All of the records should be given back exactly and in full.

--- Data supplied Enclosed Below ---

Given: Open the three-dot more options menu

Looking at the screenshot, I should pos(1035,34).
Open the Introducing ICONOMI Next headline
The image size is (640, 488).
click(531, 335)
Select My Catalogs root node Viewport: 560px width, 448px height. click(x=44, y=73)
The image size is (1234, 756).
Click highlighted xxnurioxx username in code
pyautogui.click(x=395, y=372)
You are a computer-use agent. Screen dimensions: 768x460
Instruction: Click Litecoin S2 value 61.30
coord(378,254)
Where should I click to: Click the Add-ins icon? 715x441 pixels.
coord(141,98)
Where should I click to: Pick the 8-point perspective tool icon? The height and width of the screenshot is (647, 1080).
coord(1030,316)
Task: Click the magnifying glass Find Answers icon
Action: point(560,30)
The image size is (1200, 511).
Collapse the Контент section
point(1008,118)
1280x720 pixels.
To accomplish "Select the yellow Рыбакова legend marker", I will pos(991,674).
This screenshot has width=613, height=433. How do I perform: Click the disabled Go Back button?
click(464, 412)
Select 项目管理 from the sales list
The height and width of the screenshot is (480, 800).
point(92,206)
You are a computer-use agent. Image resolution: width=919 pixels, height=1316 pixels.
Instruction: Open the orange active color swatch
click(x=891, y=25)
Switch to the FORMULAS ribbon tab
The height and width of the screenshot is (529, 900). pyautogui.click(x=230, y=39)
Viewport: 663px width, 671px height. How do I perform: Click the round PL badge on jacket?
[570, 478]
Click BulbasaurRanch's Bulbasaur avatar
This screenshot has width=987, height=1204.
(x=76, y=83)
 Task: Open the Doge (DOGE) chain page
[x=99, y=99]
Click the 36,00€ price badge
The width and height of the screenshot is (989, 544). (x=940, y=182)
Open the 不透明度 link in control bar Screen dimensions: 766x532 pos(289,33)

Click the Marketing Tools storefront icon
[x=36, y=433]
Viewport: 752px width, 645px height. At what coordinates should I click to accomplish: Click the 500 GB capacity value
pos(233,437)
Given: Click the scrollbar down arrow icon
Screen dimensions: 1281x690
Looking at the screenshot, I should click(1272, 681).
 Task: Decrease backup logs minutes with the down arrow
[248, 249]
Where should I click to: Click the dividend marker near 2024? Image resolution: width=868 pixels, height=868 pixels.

--- End of Enclosed Data supplied ---

_Exercise answer:_
Given: Open the three-dot more options menu

Looking at the screenshot, I should pos(1035,34).
Open the Introducing ICONOMI Next headline
The image size is (640, 488).
click(531, 335)
Select My Catalogs root node Viewport: 560px width, 448px height. click(x=44, y=73)
The image size is (1234, 756).
Click highlighted xxnurioxx username in code
pyautogui.click(x=395, y=372)
You are a computer-use agent. Screen dimensions: 768x460
Instruction: Click Litecoin S2 value 61.30
coord(378,254)
Where should I click to: Click the Add-ins icon? 715x441 pixels.
coord(141,98)
Where should I click to: Pick the 8-point perspective tool icon? The height and width of the screenshot is (647, 1080).
coord(1030,316)
Task: Click the magnifying glass Find Answers icon
Action: point(560,30)
The image size is (1200, 511).
Collapse the Контент section
point(1008,118)
1280x720 pixels.
To accomplish "Select the yellow Рыбакова legend marker", I will pos(991,674).
This screenshot has width=613, height=433. How do I perform: Click the disabled Go Back button?
click(464, 412)
Select 项目管理 from the sales list
The height and width of the screenshot is (480, 800).
point(92,206)
You are a computer-use agent. Image resolution: width=919 pixels, height=1316 pixels.
Instruction: Open the orange active color swatch
click(x=891, y=25)
Switch to the FORMULAS ribbon tab
The height and width of the screenshot is (529, 900). pyautogui.click(x=230, y=39)
Viewport: 663px width, 671px height. How do I perform: Click the round PL badge on jacket?
[570, 478]
Click BulbasaurRanch's Bulbasaur avatar
This screenshot has width=987, height=1204.
(x=76, y=83)
 Task: Open the Doge (DOGE) chain page
[x=99, y=99]
Click the 36,00€ price badge
The width and height of the screenshot is (989, 544). (x=940, y=182)
Open the 不透明度 link in control bar Screen dimensions: 766x532 pos(289,33)

Click the Marketing Tools storefront icon
[x=36, y=433]
Viewport: 752px width, 645px height. At what coordinates should I click to accomplish: Click the 500 GB capacity value
pos(233,437)
Given: Click the scrollbar down arrow icon
Screen dimensions: 1281x690
Looking at the screenshot, I should click(1272, 681).
 Task: Decrease backup logs minutes with the down arrow
[248, 249]
Where should I click to: Click the dividend marker near 2024? Image resolution: width=868 pixels, height=868 pixels.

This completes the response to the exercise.